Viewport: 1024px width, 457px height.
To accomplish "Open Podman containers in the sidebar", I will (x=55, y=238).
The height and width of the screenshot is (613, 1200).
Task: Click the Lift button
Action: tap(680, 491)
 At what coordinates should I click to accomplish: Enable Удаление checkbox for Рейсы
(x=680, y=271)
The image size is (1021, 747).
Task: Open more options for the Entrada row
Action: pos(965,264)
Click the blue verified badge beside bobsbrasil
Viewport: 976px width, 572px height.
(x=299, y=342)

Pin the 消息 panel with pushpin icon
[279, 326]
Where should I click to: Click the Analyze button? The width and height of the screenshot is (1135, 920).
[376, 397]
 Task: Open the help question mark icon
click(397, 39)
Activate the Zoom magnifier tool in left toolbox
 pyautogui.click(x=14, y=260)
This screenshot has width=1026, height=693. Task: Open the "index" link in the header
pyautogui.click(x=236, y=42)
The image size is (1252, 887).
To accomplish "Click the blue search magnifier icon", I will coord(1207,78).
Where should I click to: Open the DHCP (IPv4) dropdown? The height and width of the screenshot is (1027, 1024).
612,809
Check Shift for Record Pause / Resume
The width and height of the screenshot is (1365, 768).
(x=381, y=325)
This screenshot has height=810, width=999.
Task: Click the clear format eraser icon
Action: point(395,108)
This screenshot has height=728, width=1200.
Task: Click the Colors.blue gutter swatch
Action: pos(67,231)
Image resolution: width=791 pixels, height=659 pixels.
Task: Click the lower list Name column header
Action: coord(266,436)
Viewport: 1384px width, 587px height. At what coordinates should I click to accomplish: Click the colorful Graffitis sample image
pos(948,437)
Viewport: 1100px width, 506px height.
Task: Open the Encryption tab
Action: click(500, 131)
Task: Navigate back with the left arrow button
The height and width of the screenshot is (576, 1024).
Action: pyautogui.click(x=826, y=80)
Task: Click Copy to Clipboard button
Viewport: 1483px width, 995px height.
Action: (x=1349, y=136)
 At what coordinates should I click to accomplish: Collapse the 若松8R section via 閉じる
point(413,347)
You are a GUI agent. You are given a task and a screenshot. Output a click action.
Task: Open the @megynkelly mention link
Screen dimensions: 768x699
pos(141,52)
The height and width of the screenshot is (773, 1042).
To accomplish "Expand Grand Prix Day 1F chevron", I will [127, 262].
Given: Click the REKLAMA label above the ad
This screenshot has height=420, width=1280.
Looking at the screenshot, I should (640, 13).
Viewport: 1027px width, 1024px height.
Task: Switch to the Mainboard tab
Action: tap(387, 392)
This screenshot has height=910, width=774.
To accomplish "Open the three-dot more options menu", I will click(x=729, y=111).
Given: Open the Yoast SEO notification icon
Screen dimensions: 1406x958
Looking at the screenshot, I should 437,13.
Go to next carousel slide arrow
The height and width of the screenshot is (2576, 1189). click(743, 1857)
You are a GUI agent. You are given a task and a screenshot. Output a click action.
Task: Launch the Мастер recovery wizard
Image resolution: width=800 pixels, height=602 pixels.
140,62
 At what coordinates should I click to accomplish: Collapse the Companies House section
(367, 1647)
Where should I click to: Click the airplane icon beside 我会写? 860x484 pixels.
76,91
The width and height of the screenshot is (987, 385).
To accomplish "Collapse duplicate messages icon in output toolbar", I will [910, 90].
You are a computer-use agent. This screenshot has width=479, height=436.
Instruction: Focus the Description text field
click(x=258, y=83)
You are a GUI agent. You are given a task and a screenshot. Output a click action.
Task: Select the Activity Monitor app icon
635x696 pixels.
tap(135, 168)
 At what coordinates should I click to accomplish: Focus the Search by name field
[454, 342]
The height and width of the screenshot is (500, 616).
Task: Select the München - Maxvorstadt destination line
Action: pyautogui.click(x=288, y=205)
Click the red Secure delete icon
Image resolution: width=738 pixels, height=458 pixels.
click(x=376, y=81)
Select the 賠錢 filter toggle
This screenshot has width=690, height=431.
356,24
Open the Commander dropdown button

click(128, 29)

→ WHAT THIS TASK INVOLVES
All entries above are to be copied exactly, with none left out.

→ SOLUTION FOR THIS TASK
Viewport: 1024px width, 457px height.
To accomplish "Open Podman containers in the sidebar", I will (x=55, y=238).
The height and width of the screenshot is (613, 1200).
Task: Click the Lift button
Action: tap(680, 491)
 At what coordinates should I click to accomplish: Enable Удаление checkbox for Рейсы
(x=680, y=271)
The image size is (1021, 747).
Task: Open more options for the Entrada row
Action: pos(965,264)
Click the blue verified badge beside bobsbrasil
Viewport: 976px width, 572px height.
(x=299, y=342)

Pin the 消息 panel with pushpin icon
[279, 326]
Where should I click to: Click the Analyze button? The width and height of the screenshot is (1135, 920).
[376, 397]
 Task: Open the help question mark icon
click(397, 39)
Activate the Zoom magnifier tool in left toolbox
 pyautogui.click(x=14, y=260)
This screenshot has width=1026, height=693. Task: Open the "index" link in the header
pyautogui.click(x=236, y=42)
The image size is (1252, 887).
To accomplish "Click the blue search magnifier icon", I will coord(1207,78).
Where should I click to: Open the DHCP (IPv4) dropdown? The height and width of the screenshot is (1027, 1024).
612,809
Check Shift for Record Pause / Resume
The width and height of the screenshot is (1365, 768).
(x=381, y=325)
This screenshot has height=810, width=999.
Task: Click the clear format eraser icon
Action: point(395,108)
This screenshot has height=728, width=1200.
Task: Click the Colors.blue gutter swatch
Action: pos(67,231)
Image resolution: width=791 pixels, height=659 pixels.
Task: Click the lower list Name column header
Action: coord(266,436)
Viewport: 1384px width, 587px height. At what coordinates should I click to accomplish: Click the colorful Graffitis sample image
pos(948,437)
Viewport: 1100px width, 506px height.
Task: Open the Encryption tab
Action: click(500, 131)
Task: Navigate back with the left arrow button
The height and width of the screenshot is (576, 1024).
Action: pyautogui.click(x=826, y=80)
Task: Click Copy to Clipboard button
Viewport: 1483px width, 995px height.
Action: (x=1349, y=136)
 At what coordinates should I click to accomplish: Collapse the 若松8R section via 閉じる
point(413,347)
You are a GUI agent. You are given a task and a screenshot. Output a click action.
Task: Open the @megynkelly mention link
Screen dimensions: 768x699
pos(141,52)
The height and width of the screenshot is (773, 1042).
To accomplish "Expand Grand Prix Day 1F chevron", I will [127, 262].
Given: Click the REKLAMA label above the ad
This screenshot has height=420, width=1280.
Looking at the screenshot, I should (640, 13).
Viewport: 1027px width, 1024px height.
Task: Switch to the Mainboard tab
Action: tap(387, 392)
This screenshot has height=910, width=774.
To accomplish "Open the three-dot more options menu", I will click(x=729, y=111).
Given: Open the Yoast SEO notification icon
Screen dimensions: 1406x958
Looking at the screenshot, I should 437,13.
Go to next carousel slide arrow
The height and width of the screenshot is (2576, 1189). click(743, 1857)
You are a GUI agent. You are given a task and a screenshot. Output a click action.
Task: Launch the Мастер recovery wizard
Image resolution: width=800 pixels, height=602 pixels.
140,62
 At what coordinates should I click to accomplish: Collapse the Companies House section
(367, 1647)
Where should I click to: Click the airplane icon beside 我会写? 860x484 pixels.
76,91
The width and height of the screenshot is (987, 385).
To accomplish "Collapse duplicate messages icon in output toolbar", I will [910, 90].
You are a computer-use agent. This screenshot has width=479, height=436.
Instruction: Focus the Description text field
click(x=258, y=83)
You are a GUI agent. You are given a task and a screenshot. Output a click action.
Task: Select the Activity Monitor app icon
635x696 pixels.
tap(135, 168)
 At what coordinates should I click to accomplish: Focus the Search by name field
[454, 342]
The height and width of the screenshot is (500, 616).
Task: Select the München - Maxvorstadt destination line
Action: pyautogui.click(x=288, y=205)
Click the red Secure delete icon
Image resolution: width=738 pixels, height=458 pixels.
click(x=376, y=81)
Select the 賠錢 filter toggle
This screenshot has width=690, height=431.
356,24
Open the Commander dropdown button

click(128, 29)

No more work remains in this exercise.